The Defamation Bill introduced in 2006 was extremely carefully calibrated. It looked around the corners and asked itself what would be the outcome in Irish law of changing the law at that time to accommodate what was roughly the Reynolds defence in Britain. The balance struck was the balance I have outlined to the House. Now, we say that was the wrong balance. It is too clumsy, too difficult and too constraining on free expression on the part of the media. Why force the media to investigate the matter themselves? Why immunise a Minister who says he is not responding to an inquiry on advice from his lawyers and who does not even return the pressman's call? Why give the media the right to say, "Minister so-and-so was contacted and given three days to respond and we have not heard a word"? Why do that? Is that the standard we actually want to have?
As Senator Craughwell has said, we have this very day an example of a newspaper publishing a story about a senior politician which looks extremely unfavourable to that politician and has all the characteristics of a major defamation, if any of it is untrue. However, the newspaper then says to the public that for legal reasons, it is not naming that politician. What are the legal reasons? The legal reasons are that the existing section 26 does not accommodate it in naming the politician. That is where the protection lies. Today, if we pass this particular section, we are saying those safeguards no longer exist.

• [Data section]
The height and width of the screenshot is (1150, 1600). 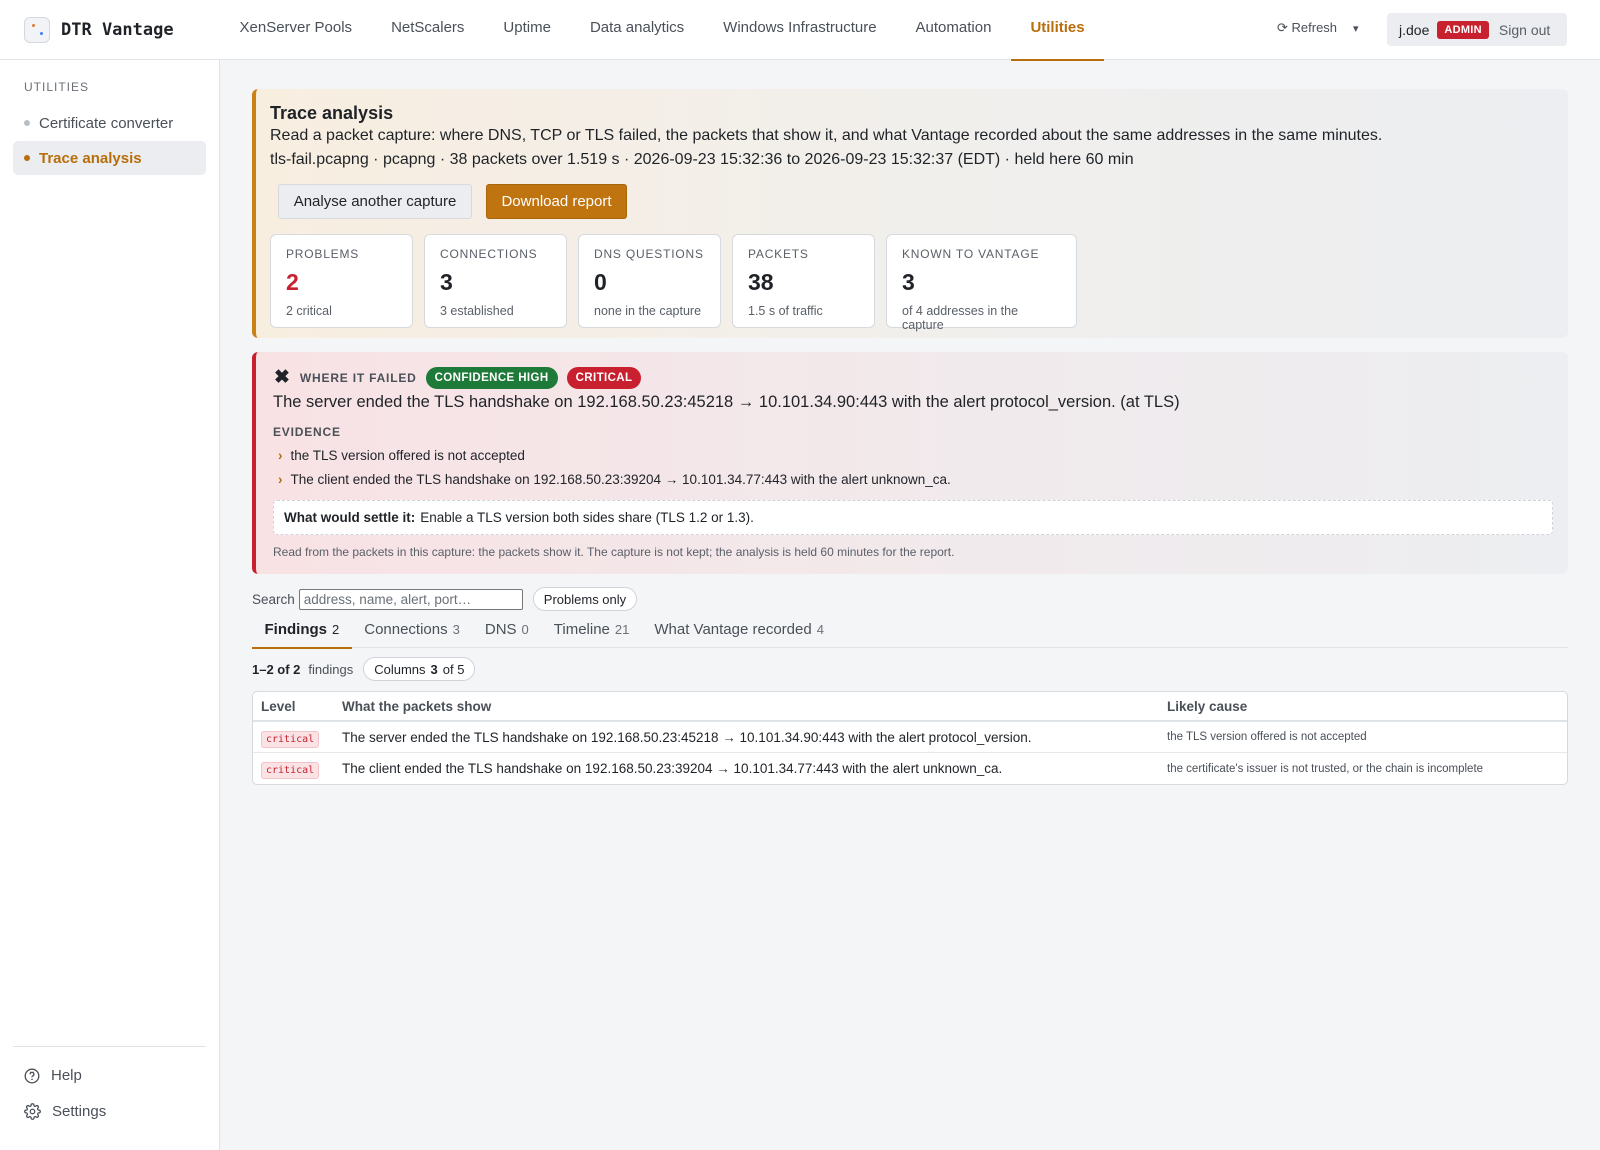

• [Set of tasks]
1. Reproduce word for word the part of the Defamation Bill passage that opens with the words containing "The Defamation Bill" and closes with "want to have?".
2. Extend the Defamation Bill passage with the next part of the speech, starting after its final sentence.

• [Answers]
1.
The Defamation Bill introduced in 2006 was extremely carefully calibrated. It looked around the corners and asked itself what would be the outcome in Irish law of changing the law at that time to accommodate what was roughly the Reynolds defence in Britain. The balance struck was the balance I have outlined to the House. Now, we say that was the wrong balance. It is too clumsy, too difficult and too constraining on free expression on the part of the media. Why force the media to investigate the matter themselves? Why immunise a Minister who says he is not responding to an inquiry on advice from his lawyers and who does not even return the pressman's call? Why give the media the right to say, "Minister so-and-so was contacted and given three days to respond and we have not heard a word"? Why do that? Is that the standard we actually want to have?

2.
I assure the Minister that all of this was discussed and debated in great detail at the time. For instance, the provision that failure to deny a story could never be relied upon was put into our law for very good reason. "Let us see him deny it" is the oldest journalistic trick in the book because the journalist can then say the Minister denies corruption, rape or whatever it is and shove that on the front of a newspaper, or even that the Minister says "No comment" on the record when confronted with allegations of a very serious kind. We put that into law because it was necessary to put it into law. It was a necessary protection, particularly for people in the public eye, so they would not be ambushed by telephone messages saying "We intend to publish the following about you and want to hear from you by Saturday as our Sunday edition will be carrying this story."
I cannot understand how anybody would think that the terms of the existing section 26 are unfair or unreasonable. Who is demanding that the politician written about in today's Irish Independentshould be identifiable today? Who is demanding that? Is it the media? Is it the public? Is it curiosity? If that is true, we had better know who it is immediately because An Garda Síochána is investigating it, believe it or not. It is not that the Garda has found it is true, but that it is investigating whether a senior politician fronted up for a charitable event and the money did not end up going to its charitable purpose. Why not name the politician? What protection is the Minister offering them? Absolutely zero.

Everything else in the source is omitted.